> _Assignment_: Scan the records for the word "text". Copy each line that includes it.

* * * * * * *

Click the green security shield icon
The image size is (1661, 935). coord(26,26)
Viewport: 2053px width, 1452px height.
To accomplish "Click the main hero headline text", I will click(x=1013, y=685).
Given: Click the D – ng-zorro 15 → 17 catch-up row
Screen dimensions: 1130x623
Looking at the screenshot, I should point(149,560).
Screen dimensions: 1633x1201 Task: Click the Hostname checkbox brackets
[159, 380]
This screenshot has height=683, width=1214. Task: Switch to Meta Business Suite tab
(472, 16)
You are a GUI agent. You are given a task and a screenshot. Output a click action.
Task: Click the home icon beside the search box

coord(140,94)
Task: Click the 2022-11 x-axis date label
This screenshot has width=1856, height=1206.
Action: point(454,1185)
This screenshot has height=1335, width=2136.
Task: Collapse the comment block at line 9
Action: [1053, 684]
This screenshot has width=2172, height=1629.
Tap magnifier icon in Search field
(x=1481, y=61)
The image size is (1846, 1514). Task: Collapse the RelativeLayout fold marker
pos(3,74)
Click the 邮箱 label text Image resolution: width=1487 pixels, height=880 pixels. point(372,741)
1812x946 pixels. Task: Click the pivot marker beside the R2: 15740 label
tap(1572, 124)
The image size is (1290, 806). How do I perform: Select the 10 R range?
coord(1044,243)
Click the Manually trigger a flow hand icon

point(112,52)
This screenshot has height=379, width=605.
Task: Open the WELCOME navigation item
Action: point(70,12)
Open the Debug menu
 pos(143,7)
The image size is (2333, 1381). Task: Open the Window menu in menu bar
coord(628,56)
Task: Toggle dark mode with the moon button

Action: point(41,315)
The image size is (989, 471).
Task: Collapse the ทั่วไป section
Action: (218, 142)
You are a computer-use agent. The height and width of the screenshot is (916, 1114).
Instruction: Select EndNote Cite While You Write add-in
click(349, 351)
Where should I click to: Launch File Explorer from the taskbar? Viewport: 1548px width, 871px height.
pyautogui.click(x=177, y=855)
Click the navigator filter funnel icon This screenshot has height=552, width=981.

* * * * * * *

> _Response area_:
To accomplish "Click the main hero headline text", I will click(x=1013, y=685).
Click the 邮箱 label text Image resolution: width=1487 pixels, height=880 pixels. point(372,741)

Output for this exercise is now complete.